[PROBLEM DETAILS]
Your task is to retype every entry exactly, omitting nothing.

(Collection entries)
•••
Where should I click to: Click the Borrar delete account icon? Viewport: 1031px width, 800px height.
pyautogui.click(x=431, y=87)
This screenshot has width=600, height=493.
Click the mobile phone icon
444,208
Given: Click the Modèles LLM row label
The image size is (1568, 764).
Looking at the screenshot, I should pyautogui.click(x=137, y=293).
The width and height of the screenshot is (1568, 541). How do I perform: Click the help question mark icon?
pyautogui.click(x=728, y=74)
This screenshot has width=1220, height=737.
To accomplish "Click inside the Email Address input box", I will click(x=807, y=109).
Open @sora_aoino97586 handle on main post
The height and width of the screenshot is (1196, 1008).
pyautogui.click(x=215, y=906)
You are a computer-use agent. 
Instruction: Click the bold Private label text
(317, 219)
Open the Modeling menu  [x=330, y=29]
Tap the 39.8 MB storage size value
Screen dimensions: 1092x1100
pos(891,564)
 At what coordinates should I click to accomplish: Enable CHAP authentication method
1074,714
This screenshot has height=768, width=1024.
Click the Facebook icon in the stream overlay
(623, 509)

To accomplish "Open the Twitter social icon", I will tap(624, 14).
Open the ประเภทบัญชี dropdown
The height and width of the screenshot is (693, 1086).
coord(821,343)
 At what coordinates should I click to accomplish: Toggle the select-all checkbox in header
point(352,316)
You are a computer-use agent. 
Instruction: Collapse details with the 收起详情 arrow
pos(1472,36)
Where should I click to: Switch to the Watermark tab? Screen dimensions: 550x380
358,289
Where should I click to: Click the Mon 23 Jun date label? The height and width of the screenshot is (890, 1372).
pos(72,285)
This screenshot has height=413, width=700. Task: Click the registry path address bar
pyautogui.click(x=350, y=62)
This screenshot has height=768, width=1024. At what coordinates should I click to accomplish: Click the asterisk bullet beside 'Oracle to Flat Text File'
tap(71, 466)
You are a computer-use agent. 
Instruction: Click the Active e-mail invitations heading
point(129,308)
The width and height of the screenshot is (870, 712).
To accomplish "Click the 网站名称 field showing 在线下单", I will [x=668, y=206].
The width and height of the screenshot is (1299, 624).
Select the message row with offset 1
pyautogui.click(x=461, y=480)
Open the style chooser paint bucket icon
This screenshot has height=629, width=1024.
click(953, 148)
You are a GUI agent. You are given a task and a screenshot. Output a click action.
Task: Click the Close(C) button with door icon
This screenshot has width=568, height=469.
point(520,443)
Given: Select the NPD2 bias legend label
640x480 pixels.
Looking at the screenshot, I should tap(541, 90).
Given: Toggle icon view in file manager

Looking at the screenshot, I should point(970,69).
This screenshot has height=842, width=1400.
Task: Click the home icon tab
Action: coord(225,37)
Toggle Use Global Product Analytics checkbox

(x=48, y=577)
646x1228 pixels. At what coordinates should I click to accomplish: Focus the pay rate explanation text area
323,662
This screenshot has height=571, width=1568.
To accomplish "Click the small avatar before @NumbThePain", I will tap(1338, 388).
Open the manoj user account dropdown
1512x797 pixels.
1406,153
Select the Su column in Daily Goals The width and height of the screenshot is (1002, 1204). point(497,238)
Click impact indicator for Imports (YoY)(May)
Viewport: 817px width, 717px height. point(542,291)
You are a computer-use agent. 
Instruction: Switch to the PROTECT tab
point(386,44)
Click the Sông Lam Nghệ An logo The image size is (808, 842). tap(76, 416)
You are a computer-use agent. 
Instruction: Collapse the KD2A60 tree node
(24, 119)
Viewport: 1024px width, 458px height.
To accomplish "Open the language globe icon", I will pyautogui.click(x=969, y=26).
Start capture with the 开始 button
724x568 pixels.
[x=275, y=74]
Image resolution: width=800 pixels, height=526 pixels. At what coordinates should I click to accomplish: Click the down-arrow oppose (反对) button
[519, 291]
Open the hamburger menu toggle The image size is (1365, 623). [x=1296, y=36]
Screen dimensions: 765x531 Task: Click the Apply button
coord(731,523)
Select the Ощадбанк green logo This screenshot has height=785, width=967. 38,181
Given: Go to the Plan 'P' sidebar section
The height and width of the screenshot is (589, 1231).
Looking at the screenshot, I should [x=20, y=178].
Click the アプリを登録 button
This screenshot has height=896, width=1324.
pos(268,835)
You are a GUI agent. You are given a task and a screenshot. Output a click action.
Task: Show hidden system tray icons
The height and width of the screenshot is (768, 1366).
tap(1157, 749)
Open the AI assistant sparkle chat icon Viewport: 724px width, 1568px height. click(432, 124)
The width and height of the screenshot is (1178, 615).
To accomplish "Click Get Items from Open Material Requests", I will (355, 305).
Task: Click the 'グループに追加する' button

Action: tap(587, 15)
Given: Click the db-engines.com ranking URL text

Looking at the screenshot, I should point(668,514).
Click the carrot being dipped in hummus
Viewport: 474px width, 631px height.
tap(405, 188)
•••
[FINISHED TASK]
Where should I click to: Click the Borrar delete account icon? Viewport: 1031px width, 800px height.
pyautogui.click(x=431, y=87)
This screenshot has width=600, height=493.
Click the mobile phone icon
444,208
Given: Click the Modèles LLM row label
The image size is (1568, 764).
Looking at the screenshot, I should pyautogui.click(x=137, y=293).
The width and height of the screenshot is (1568, 541). How do I perform: Click the help question mark icon?
pyautogui.click(x=728, y=74)
This screenshot has width=1220, height=737.
To accomplish "Click inside the Email Address input box", I will click(x=807, y=109).
Open @sora_aoino97586 handle on main post
The height and width of the screenshot is (1196, 1008).
pyautogui.click(x=215, y=906)
You are a computer-use agent. 
Instruction: Click the bold Private label text
(317, 219)
Open the Modeling menu  [x=330, y=29]
Tap the 39.8 MB storage size value
Screen dimensions: 1092x1100
pos(891,564)
 At what coordinates should I click to accomplish: Enable CHAP authentication method
1074,714
This screenshot has height=768, width=1024.
Click the Facebook icon in the stream overlay
(623, 509)

To accomplish "Open the Twitter social icon", I will tap(624, 14).
Open the ประเภทบัญชี dropdown
The height and width of the screenshot is (693, 1086).
coord(821,343)
 At what coordinates should I click to accomplish: Toggle the select-all checkbox in header
point(352,316)
You are a computer-use agent. 
Instruction: Collapse details with the 收起详情 arrow
pos(1472,36)
Where should I click to: Switch to the Watermark tab? Screen dimensions: 550x380
358,289
Where should I click to: Click the Mon 23 Jun date label? The height and width of the screenshot is (890, 1372).
pos(72,285)
This screenshot has height=413, width=700. Task: Click the registry path address bar
pyautogui.click(x=350, y=62)
This screenshot has height=768, width=1024. At what coordinates should I click to accomplish: Click the asterisk bullet beside 'Oracle to Flat Text File'
tap(71, 466)
You are a computer-use agent. 
Instruction: Click the Active e-mail invitations heading
point(129,308)
The width and height of the screenshot is (870, 712).
To accomplish "Click the 网站名称 field showing 在线下单", I will [x=668, y=206].
The width and height of the screenshot is (1299, 624).
Select the message row with offset 1
pyautogui.click(x=461, y=480)
Open the style chooser paint bucket icon
This screenshot has height=629, width=1024.
click(953, 148)
You are a GUI agent. You are given a task and a screenshot. Output a click action.
Task: Click the Close(C) button with door icon
This screenshot has width=568, height=469.
point(520,443)
Given: Select the NPD2 bias legend label
640x480 pixels.
Looking at the screenshot, I should tap(541, 90).
Given: Toggle icon view in file manager

Looking at the screenshot, I should point(970,69).
This screenshot has height=842, width=1400.
Task: Click the home icon tab
Action: coord(225,37)
Toggle Use Global Product Analytics checkbox

(x=48, y=577)
646x1228 pixels. At what coordinates should I click to accomplish: Focus the pay rate explanation text area
323,662
This screenshot has height=571, width=1568.
To accomplish "Click the small avatar before @NumbThePain", I will tap(1338, 388).
Open the manoj user account dropdown
1512x797 pixels.
1406,153
Select the Su column in Daily Goals The width and height of the screenshot is (1002, 1204). point(497,238)
Click impact indicator for Imports (YoY)(May)
Viewport: 817px width, 717px height. point(542,291)
You are a computer-use agent. 
Instruction: Switch to the PROTECT tab
point(386,44)
Click the Sông Lam Nghệ An logo The image size is (808, 842). tap(76, 416)
You are a computer-use agent. 
Instruction: Collapse the KD2A60 tree node
(24, 119)
Viewport: 1024px width, 458px height.
To accomplish "Open the language globe icon", I will pyautogui.click(x=969, y=26).
Start capture with the 开始 button
724x568 pixels.
[x=275, y=74]
Image resolution: width=800 pixels, height=526 pixels. At what coordinates should I click to accomplish: Click the down-arrow oppose (反对) button
[519, 291]
Open the hamburger menu toggle The image size is (1365, 623). [x=1296, y=36]
Screen dimensions: 765x531 Task: Click the Apply button
coord(731,523)
Select the Ощадбанк green logo This screenshot has height=785, width=967. 38,181
Given: Go to the Plan 'P' sidebar section
The height and width of the screenshot is (589, 1231).
Looking at the screenshot, I should [x=20, y=178].
Click the アプリを登録 button
This screenshot has height=896, width=1324.
pos(268,835)
You are a GUI agent. You are given a task and a screenshot. Output a click action.
Task: Show hidden system tray icons
The height and width of the screenshot is (768, 1366).
tap(1157, 749)
Open the AI assistant sparkle chat icon Viewport: 724px width, 1568px height. click(432, 124)
The width and height of the screenshot is (1178, 615).
To accomplish "Click Get Items from Open Material Requests", I will (355, 305).
Task: Click the 'グループに追加する' button

Action: tap(587, 15)
Given: Click the db-engines.com ranking URL text

Looking at the screenshot, I should point(668,514).
Click the carrot being dipped in hummus
Viewport: 474px width, 631px height.
tap(405, 188)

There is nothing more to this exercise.